__DOCUMENT PASSAGE__:
※
The Miro exhibit at MOMA, mid-90’s, and in particular the room with the constellations, and the room with “Man Throwing Rock at a Bird”.
Just got back from the best exhibit I have seen:
Van Gogh and Gauguin. (Or maybe that’s reversed.) Currently in the Van Gogh Museum in Amsterdam, but after that, I think it heads for the US. (I seem to remember a stop in San Francisco being on the agenda.)
What’s great about it is that with all the paintings in one place you get to see how Gauguin and van Gogh were playing off each other and influencing each other. (Though I think Gauguin might deny learning much from van Gogh.)
You also get to see van Gogh’s habit of producing several copies of a single painting (with subtle variations).
The impression (heh) I got from the exhibit was that van Gogh had an unrequited crush on Gauguin. Is that accurate?
Oxy, thanks for the tip. We’re near the DIA and I’ve seen the publicity for that exhibit, but I didn’t know its significance.
I heard recently (on NPR) that they predict that these big blockbuster art tours (like the Van Gogh thing that was just in Chicago) are going to be rarer. Partly it’s the cost of insurance going up. I hope those prognosticators are wrong.
Jeff Olson, I saw the Star Trek in DC, and you didn’t miss much.
My picks
Most beatiful things: 1492, at the NGA in 1992, the 500th anniverary of the Columbus’ voyage.
Most powerful (certainly not beautiful) – not an exhibit, the whole Holocaust Museum. I got about half way through and couldn’t take any more. I had to leave.
All-time favorite: U-505 at Science & Industry in Chicago. (Probably because I saw it as a kid).
Of most personal relevance: also at Science & Industry. I don’t know the name, but it was an interactive game: an audible tone generator, and the challenge was to create a matching tone from memory. I was extrordinarily good at this at about 10 years old, I could match within 2 hertz (off their accuracy scale)and I later went into audio and radio production. I think this thing had a lot to do with it.
※
__ABOUT THIS EXERCISE__: In the exhibit discussion, where was the U-505 that one writer calls an all-time favorite? Please answer briefly.

Pixel coordinate grounding records
※
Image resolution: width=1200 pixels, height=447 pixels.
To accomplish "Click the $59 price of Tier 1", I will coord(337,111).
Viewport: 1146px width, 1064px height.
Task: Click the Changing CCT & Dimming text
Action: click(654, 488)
※
__ANSWER SECTION__: At Science & Industry in Chicago.